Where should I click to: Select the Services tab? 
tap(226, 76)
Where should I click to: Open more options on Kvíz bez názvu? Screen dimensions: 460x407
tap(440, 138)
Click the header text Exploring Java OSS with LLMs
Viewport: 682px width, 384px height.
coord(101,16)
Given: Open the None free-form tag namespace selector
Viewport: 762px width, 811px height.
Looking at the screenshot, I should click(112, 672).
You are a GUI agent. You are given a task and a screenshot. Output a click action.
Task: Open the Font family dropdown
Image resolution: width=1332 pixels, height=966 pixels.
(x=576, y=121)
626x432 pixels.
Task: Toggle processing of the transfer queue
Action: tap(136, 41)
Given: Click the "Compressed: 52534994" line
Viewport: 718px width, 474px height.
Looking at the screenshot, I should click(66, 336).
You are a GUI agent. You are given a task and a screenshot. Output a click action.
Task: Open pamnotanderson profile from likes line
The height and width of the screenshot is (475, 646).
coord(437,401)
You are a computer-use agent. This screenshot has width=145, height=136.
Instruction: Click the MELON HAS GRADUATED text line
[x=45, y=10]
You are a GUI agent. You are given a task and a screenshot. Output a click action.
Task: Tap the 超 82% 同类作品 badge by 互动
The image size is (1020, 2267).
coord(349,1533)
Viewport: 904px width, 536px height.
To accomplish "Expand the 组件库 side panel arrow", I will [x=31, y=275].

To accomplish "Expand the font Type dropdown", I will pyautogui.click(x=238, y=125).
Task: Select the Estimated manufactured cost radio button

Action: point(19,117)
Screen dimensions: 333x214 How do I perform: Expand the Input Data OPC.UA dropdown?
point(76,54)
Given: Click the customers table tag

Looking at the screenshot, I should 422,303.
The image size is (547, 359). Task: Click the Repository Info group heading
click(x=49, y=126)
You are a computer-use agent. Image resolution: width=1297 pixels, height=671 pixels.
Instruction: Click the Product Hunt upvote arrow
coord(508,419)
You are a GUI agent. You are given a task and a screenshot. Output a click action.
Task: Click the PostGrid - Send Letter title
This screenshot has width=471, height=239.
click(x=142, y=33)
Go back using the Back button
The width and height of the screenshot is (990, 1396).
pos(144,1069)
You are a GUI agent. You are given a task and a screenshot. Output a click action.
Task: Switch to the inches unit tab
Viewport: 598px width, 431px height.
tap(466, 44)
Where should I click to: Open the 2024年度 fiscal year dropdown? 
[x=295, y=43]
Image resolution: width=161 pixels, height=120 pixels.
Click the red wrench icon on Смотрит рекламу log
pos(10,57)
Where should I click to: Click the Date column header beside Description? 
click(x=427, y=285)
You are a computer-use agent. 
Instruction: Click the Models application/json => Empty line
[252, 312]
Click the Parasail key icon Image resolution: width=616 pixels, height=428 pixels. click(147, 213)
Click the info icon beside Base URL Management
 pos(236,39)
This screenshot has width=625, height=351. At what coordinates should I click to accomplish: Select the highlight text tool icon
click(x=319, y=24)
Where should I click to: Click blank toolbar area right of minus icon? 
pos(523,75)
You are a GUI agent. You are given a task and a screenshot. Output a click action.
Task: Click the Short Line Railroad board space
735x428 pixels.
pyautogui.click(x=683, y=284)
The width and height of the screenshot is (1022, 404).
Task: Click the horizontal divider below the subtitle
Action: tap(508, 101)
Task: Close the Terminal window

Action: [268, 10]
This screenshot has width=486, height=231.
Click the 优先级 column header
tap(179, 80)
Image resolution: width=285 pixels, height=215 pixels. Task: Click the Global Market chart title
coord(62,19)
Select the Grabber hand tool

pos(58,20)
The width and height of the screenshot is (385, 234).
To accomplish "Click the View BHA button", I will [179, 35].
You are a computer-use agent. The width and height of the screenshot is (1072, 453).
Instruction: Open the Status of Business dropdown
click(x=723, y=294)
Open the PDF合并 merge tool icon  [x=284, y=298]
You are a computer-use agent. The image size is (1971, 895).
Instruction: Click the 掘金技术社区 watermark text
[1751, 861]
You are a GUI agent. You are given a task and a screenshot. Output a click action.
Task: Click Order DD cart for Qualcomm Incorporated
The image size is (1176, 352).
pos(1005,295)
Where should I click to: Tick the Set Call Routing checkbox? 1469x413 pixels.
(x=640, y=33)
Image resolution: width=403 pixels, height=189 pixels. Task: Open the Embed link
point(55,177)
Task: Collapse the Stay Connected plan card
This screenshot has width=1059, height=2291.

————————

WHAT THE EXERCISE ASKS — Go through the records and repeat each one exactly as written.

RESULT FOR THIS EXERCISE —
Where should I click to: Select the Services tab? 
tap(226, 76)
Where should I click to: Open more options on Kvíz bez názvu? Screen dimensions: 460x407
tap(440, 138)
Click the header text Exploring Java OSS with LLMs
Viewport: 682px width, 384px height.
coord(101,16)
Given: Open the None free-form tag namespace selector
Viewport: 762px width, 811px height.
Looking at the screenshot, I should click(112, 672).
You are a GUI agent. You are given a task and a screenshot. Output a click action.
Task: Open the Font family dropdown
Image resolution: width=1332 pixels, height=966 pixels.
(x=576, y=121)
626x432 pixels.
Task: Toggle processing of the transfer queue
Action: tap(136, 41)
Given: Click the "Compressed: 52534994" line
Viewport: 718px width, 474px height.
Looking at the screenshot, I should click(66, 336).
You are a GUI agent. You are given a task and a screenshot. Output a click action.
Task: Open pamnotanderson profile from likes line
The height and width of the screenshot is (475, 646).
coord(437,401)
You are a computer-use agent. This screenshot has width=145, height=136.
Instruction: Click the MELON HAS GRADUATED text line
[x=45, y=10]
You are a GUI agent. You are given a task and a screenshot. Output a click action.
Task: Tap the 超 82% 同类作品 badge by 互动
The image size is (1020, 2267).
coord(349,1533)
Viewport: 904px width, 536px height.
To accomplish "Expand the 组件库 side panel arrow", I will [x=31, y=275].

To accomplish "Expand the font Type dropdown", I will pyautogui.click(x=238, y=125).
Task: Select the Estimated manufactured cost radio button

Action: point(19,117)
Screen dimensions: 333x214 How do I perform: Expand the Input Data OPC.UA dropdown?
point(76,54)
Given: Click the customers table tag

Looking at the screenshot, I should 422,303.
The image size is (547, 359). Task: Click the Repository Info group heading
click(x=49, y=126)
You are a computer-use agent. Image resolution: width=1297 pixels, height=671 pixels.
Instruction: Click the Product Hunt upvote arrow
coord(508,419)
You are a GUI agent. You are given a task and a screenshot. Output a click action.
Task: Click the PostGrid - Send Letter title
This screenshot has width=471, height=239.
click(x=142, y=33)
Go back using the Back button
The width and height of the screenshot is (990, 1396).
pos(144,1069)
You are a GUI agent. You are given a task and a screenshot. Output a click action.
Task: Switch to the inches unit tab
Viewport: 598px width, 431px height.
tap(466, 44)
Where should I click to: Open the 2024年度 fiscal year dropdown? 
[x=295, y=43]
Image resolution: width=161 pixels, height=120 pixels.
Click the red wrench icon on Смотрит рекламу log
pos(10,57)
Where should I click to: Click the Date column header beside Description? 
click(x=427, y=285)
You are a computer-use agent. 
Instruction: Click the Models application/json => Empty line
[252, 312]
Click the Parasail key icon Image resolution: width=616 pixels, height=428 pixels. click(147, 213)
Click the info icon beside Base URL Management
 pos(236,39)
This screenshot has width=625, height=351. At what coordinates should I click to accomplish: Select the highlight text tool icon
click(x=319, y=24)
Where should I click to: Click blank toolbar area right of minus icon? 
pos(523,75)
You are a GUI agent. You are given a task and a screenshot. Output a click action.
Task: Click the Short Line Railroad board space
735x428 pixels.
pyautogui.click(x=683, y=284)
The width and height of the screenshot is (1022, 404).
Task: Click the horizontal divider below the subtitle
Action: tap(508, 101)
Task: Close the Terminal window

Action: [268, 10]
This screenshot has width=486, height=231.
Click the 优先级 column header
tap(179, 80)
Image resolution: width=285 pixels, height=215 pixels. Task: Click the Global Market chart title
coord(62,19)
Select the Grabber hand tool

pos(58,20)
The width and height of the screenshot is (385, 234).
To accomplish "Click the View BHA button", I will [179, 35].
You are a computer-use agent. The width and height of the screenshot is (1072, 453).
Instruction: Open the Status of Business dropdown
click(x=723, y=294)
Open the PDF合并 merge tool icon  [x=284, y=298]
You are a computer-use agent. The image size is (1971, 895).
Instruction: Click the 掘金技术社区 watermark text
[1751, 861]
You are a GUI agent. You are given a task and a screenshot. Output a click action.
Task: Click Order DD cart for Qualcomm Incorporated
The image size is (1176, 352).
pos(1005,295)
Where should I click to: Tick the Set Call Routing checkbox? 1469x413 pixels.
(x=640, y=33)
Image resolution: width=403 pixels, height=189 pixels. Task: Open the Embed link
point(55,177)
Task: Collapse the Stay Connected plan card
This screenshot has width=1059, height=2291.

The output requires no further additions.